My guide pointed out the areas inside the temples where the 'common people' would live and pray on pilgramages. These areas are the sizes of football fields. A thousand years ago, millions of people from all over the eastern world would have travelled here.
The industry, commerce and busy-ness of all these people would have been a massive city, that will forever dwarf the current town of Siam Reap and the modern-day pilgrams of our tourist trade.
A seething metropolis when London was a quiet port town and the Chinese were exporting silk to the west.
It only took a few hundred years and the jungle had reclaimed the stones and towers of the temples. The wood-built buildings have long gone, and elephantine tree roots twist and crush the existing ones.

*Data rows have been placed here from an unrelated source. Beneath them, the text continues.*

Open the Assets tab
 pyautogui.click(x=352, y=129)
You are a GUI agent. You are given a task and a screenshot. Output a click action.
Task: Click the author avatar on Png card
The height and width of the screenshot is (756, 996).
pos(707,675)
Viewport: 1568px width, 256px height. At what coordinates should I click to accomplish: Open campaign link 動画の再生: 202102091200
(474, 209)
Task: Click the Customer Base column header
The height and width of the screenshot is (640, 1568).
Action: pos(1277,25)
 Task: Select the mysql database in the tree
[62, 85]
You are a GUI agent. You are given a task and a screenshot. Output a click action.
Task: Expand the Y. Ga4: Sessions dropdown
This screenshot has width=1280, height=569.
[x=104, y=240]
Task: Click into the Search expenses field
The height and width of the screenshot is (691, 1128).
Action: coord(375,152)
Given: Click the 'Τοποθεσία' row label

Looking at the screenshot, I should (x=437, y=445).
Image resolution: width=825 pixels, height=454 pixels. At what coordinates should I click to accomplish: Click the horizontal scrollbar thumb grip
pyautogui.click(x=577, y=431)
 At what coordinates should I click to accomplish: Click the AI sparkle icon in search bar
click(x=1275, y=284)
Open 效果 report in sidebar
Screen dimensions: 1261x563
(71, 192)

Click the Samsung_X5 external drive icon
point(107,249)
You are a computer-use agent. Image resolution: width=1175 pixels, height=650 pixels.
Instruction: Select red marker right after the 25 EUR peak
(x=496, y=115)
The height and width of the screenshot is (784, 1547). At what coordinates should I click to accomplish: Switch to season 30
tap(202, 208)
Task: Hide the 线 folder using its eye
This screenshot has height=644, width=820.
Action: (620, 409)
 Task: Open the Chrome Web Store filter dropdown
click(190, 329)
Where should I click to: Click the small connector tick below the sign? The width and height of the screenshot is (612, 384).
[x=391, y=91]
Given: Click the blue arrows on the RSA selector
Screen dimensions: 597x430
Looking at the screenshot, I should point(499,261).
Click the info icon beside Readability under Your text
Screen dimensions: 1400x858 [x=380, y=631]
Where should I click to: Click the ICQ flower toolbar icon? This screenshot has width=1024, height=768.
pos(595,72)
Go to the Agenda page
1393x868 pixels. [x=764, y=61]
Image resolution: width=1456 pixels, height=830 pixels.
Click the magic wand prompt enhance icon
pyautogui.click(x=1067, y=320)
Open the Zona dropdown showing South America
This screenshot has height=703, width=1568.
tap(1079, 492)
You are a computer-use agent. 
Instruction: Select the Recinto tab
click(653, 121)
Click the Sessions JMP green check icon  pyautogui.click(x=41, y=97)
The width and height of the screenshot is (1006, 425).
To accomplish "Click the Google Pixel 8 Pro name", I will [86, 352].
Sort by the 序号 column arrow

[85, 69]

Within a few generations, the skyscrapers and high-rises of Angkor had crumbled and been forgotten.
Back in Siam Reap, the French colonial feel of the guest house I stayed in had faded - the
Shadow of Angkor Guesthouse sits along the riverside with open arches and tasty food, but the facade is being eaten up by electricity cables and advertising signs. Its grand style being eaten up by the vines and termites of the urban jungle.
Essentially, Angkor shows us how transient all our constructions really are in the face of nature. Build a city and soon it will be gone.
The simmering, rising temperature of the modern Cambodia is way down the scale of the boiling point of its past glories, as the capital of the Khmer Empire that stretched from the Pacific ocean to India and into modern-day China.
A day later, as I took off from the newly built airport and saw the eroded Angkor towers from the sky, shrinking away into the trees and soon becoming invisible in the endless expanse of Cambodias rice plains, I could see that everything we work so hard to build becomes a mere drop in Nature's Ocean.
Angkor's lesson to our modern-day pillars of commerce and worship.